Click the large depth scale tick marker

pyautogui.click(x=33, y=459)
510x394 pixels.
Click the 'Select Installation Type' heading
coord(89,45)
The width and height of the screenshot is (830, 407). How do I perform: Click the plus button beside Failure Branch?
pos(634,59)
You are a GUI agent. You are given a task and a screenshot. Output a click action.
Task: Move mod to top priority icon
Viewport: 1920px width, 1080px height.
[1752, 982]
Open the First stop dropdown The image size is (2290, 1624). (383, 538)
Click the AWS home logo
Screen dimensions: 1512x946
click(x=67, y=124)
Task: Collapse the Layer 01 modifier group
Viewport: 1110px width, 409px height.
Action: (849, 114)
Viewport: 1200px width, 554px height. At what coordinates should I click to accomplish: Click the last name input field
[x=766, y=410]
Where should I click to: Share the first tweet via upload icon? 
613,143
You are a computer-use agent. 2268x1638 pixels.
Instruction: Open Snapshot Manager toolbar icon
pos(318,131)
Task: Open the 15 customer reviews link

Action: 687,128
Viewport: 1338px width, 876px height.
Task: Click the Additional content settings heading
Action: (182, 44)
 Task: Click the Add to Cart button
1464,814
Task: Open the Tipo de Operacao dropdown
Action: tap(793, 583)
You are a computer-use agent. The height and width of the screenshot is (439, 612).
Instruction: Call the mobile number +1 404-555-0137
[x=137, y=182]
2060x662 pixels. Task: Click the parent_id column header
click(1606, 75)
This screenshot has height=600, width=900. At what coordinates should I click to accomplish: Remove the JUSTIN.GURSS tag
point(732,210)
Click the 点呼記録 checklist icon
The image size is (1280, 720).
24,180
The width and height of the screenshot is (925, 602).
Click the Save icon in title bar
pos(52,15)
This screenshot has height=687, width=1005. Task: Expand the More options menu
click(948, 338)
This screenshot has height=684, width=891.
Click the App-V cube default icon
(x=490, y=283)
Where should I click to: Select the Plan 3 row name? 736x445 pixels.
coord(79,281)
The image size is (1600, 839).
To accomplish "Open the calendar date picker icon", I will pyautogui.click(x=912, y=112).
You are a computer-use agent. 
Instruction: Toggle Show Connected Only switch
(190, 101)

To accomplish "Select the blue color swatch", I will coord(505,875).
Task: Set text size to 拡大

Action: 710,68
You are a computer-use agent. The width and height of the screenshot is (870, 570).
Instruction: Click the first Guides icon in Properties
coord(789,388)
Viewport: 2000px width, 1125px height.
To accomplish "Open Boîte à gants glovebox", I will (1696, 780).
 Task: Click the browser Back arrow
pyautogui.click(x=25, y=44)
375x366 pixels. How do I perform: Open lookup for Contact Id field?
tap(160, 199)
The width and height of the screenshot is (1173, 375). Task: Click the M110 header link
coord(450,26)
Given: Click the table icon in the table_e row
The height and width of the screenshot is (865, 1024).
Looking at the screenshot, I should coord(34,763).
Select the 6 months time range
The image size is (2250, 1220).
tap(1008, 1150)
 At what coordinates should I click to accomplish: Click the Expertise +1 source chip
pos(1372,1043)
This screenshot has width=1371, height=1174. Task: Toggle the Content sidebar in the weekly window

» WRITTEN TASK:
Copy every line in the rows above that contains the word "heading". Case counts, so match only that exact capitalization.

» EXERCISE RESULT:
Click the 'Select Installation Type' heading
Task: Click the Additional content settings heading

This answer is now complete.